### Records shown
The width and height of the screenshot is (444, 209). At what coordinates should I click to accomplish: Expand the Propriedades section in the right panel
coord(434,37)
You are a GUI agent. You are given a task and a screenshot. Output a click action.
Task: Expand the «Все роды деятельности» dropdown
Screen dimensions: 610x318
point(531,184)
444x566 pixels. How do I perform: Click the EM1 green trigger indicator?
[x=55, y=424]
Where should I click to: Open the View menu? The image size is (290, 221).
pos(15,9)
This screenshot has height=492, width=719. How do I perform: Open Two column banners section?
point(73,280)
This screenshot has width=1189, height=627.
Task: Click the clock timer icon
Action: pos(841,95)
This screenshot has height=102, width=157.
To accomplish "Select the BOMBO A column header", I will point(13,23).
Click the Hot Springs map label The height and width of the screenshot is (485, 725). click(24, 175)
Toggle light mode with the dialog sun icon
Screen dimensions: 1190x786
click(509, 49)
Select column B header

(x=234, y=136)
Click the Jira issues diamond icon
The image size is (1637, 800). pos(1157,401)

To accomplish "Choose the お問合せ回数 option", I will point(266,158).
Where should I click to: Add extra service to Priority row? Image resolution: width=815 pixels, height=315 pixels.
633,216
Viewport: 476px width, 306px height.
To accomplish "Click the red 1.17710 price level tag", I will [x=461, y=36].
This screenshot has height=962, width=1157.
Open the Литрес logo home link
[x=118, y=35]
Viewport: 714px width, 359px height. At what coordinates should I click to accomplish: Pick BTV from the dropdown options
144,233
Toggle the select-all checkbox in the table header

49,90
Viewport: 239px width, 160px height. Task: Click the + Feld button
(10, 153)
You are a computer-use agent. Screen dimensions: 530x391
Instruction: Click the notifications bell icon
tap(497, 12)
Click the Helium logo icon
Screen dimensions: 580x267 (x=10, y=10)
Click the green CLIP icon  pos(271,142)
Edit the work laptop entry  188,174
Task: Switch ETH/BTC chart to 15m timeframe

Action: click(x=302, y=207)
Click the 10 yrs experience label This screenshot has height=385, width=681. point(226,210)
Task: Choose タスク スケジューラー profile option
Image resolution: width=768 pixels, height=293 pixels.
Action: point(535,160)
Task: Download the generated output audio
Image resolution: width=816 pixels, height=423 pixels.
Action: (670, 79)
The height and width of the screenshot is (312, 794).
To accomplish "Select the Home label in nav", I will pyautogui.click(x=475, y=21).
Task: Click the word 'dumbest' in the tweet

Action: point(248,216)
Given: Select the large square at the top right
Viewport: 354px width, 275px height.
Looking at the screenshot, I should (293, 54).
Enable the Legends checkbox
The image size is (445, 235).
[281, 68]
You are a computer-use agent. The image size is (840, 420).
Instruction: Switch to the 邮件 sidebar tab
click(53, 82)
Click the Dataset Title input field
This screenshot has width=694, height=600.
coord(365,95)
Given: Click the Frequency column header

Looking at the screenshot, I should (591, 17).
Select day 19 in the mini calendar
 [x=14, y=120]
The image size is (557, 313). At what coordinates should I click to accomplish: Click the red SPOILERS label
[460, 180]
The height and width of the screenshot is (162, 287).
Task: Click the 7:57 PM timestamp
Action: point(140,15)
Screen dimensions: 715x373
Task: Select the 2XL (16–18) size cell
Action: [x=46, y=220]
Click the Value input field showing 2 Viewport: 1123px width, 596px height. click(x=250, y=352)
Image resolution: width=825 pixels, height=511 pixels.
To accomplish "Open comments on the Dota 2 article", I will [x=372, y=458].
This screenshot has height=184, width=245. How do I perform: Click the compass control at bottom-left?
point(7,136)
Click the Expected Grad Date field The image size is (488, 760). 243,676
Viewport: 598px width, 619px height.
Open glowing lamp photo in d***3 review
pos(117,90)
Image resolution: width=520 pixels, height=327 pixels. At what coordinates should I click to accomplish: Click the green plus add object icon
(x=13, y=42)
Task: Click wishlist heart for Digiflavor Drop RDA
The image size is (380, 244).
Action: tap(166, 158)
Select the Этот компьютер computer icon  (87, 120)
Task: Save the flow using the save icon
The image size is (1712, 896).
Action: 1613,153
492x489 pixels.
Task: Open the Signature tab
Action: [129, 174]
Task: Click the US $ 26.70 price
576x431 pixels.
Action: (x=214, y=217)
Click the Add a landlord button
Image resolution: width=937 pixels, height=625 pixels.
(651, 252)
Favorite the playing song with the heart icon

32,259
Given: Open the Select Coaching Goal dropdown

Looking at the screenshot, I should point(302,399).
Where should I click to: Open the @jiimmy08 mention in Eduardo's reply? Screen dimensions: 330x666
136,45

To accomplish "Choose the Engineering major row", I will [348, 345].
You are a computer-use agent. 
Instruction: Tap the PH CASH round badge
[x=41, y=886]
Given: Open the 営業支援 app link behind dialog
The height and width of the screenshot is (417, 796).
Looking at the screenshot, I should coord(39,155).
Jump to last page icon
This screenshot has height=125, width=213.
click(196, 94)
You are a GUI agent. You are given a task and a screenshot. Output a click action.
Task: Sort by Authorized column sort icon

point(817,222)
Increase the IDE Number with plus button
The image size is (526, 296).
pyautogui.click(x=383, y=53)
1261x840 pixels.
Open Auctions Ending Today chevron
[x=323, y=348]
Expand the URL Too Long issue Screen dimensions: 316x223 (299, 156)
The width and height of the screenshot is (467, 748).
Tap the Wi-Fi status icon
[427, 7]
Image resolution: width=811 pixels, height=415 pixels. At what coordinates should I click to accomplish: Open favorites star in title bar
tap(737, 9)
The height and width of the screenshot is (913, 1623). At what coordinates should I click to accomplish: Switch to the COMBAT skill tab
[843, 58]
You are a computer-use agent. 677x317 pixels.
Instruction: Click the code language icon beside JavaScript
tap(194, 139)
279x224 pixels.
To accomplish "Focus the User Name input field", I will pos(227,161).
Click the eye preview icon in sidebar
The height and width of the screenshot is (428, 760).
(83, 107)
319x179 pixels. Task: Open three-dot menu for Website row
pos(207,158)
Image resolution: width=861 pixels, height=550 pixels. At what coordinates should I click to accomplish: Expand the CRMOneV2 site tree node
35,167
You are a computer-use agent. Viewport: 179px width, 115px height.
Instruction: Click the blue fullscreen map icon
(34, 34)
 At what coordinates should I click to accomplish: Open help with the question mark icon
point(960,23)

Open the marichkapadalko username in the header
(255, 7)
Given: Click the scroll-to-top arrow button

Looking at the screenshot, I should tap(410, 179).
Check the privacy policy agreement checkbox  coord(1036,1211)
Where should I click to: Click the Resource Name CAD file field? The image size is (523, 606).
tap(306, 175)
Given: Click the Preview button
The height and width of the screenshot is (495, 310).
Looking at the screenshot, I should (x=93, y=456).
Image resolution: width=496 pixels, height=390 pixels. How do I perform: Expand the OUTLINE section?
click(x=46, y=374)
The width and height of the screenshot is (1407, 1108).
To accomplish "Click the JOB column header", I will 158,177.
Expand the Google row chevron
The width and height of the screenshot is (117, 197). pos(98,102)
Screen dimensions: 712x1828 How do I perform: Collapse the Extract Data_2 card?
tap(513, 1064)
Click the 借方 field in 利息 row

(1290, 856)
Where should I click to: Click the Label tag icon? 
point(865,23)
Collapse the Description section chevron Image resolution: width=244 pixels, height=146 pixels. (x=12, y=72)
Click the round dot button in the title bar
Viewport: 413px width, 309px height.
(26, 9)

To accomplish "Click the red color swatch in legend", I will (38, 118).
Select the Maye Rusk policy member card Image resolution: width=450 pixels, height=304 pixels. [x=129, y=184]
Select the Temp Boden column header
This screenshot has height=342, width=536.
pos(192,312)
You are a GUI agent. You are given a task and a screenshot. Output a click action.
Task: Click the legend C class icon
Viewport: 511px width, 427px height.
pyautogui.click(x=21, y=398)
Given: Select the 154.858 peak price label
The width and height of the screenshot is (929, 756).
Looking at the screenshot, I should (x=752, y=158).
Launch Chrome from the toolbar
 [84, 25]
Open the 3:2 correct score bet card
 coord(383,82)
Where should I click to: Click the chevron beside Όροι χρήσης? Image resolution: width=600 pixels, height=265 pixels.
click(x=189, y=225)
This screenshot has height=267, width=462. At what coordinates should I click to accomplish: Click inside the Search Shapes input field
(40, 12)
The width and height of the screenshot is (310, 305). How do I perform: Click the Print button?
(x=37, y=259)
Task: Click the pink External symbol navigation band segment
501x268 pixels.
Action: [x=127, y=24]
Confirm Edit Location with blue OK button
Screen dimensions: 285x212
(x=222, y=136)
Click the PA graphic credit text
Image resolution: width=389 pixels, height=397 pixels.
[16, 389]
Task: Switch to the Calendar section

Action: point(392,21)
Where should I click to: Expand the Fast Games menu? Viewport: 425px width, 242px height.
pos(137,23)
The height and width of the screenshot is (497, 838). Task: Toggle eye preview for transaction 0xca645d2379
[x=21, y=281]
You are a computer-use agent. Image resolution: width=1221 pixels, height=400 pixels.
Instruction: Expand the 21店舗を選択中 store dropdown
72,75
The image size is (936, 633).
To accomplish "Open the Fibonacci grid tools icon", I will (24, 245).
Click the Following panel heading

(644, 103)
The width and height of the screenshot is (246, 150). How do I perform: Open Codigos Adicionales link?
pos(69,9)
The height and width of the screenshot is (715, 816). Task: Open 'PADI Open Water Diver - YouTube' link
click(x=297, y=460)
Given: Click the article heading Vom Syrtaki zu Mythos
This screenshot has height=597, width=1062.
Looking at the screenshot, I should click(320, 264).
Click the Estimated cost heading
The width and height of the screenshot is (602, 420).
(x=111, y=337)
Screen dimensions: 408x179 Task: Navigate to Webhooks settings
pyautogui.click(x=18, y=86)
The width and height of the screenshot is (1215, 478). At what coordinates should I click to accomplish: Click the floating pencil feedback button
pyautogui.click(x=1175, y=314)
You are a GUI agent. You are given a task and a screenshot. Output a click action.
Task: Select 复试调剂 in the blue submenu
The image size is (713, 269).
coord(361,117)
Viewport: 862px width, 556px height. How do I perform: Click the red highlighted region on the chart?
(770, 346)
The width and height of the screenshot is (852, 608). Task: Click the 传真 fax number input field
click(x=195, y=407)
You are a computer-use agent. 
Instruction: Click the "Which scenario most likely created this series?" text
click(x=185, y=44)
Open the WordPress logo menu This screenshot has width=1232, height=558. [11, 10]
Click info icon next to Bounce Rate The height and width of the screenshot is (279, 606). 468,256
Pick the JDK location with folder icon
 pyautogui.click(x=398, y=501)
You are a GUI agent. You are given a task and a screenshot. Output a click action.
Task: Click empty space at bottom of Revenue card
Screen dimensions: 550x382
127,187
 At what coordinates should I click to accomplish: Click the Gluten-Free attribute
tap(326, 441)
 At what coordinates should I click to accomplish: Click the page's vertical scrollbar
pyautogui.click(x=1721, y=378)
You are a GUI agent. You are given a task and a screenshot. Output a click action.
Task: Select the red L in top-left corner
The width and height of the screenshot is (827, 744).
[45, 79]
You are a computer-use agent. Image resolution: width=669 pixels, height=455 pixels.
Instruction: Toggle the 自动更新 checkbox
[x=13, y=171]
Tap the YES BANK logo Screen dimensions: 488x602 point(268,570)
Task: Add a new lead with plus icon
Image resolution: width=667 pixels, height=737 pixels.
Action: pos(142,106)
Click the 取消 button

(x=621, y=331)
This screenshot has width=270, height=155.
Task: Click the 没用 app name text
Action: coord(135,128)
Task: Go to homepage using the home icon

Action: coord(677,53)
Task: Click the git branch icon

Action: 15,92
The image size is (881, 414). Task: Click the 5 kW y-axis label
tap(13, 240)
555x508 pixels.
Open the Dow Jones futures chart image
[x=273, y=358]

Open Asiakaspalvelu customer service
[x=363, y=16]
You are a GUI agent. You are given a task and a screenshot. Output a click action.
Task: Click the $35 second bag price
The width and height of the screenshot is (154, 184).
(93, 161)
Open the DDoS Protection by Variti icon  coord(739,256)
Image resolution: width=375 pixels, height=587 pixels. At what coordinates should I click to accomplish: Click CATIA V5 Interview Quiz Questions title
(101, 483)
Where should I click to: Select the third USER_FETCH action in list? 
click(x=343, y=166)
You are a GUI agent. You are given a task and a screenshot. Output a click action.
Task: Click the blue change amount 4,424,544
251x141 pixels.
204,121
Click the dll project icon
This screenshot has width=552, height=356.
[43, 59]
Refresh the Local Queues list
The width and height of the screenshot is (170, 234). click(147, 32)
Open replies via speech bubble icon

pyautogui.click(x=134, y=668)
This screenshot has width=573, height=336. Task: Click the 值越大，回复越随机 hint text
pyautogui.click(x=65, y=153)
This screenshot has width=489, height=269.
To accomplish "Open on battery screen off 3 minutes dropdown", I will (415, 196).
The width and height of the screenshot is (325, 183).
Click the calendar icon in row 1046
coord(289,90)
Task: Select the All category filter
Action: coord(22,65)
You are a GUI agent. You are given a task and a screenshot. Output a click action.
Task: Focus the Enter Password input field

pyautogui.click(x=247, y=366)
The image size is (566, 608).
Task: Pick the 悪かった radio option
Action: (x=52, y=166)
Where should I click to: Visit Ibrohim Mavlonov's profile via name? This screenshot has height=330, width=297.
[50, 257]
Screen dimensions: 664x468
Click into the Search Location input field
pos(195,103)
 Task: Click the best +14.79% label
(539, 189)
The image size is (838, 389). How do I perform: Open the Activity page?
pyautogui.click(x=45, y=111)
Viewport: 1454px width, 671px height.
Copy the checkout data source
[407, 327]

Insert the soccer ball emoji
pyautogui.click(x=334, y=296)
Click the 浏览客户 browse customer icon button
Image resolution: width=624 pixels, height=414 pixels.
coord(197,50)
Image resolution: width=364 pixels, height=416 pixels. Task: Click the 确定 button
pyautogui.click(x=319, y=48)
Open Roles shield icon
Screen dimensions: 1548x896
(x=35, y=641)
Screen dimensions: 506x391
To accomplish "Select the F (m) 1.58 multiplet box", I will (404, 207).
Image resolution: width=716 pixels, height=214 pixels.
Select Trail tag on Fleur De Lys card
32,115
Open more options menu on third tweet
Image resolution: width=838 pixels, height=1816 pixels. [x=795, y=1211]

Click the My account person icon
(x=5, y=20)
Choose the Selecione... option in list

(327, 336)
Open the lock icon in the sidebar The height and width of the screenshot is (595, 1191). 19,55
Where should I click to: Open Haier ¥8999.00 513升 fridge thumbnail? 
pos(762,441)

### What is expected
Using the records above, copy each line that contains "price".

### Response to the exercise
To accomplish "Click the red 1.17710 price level tag", I will [x=461, y=36].
Task: Click the US $ 26.70 price
Given: Select the 154.858 peak price label
Task: Click the $35 second bag price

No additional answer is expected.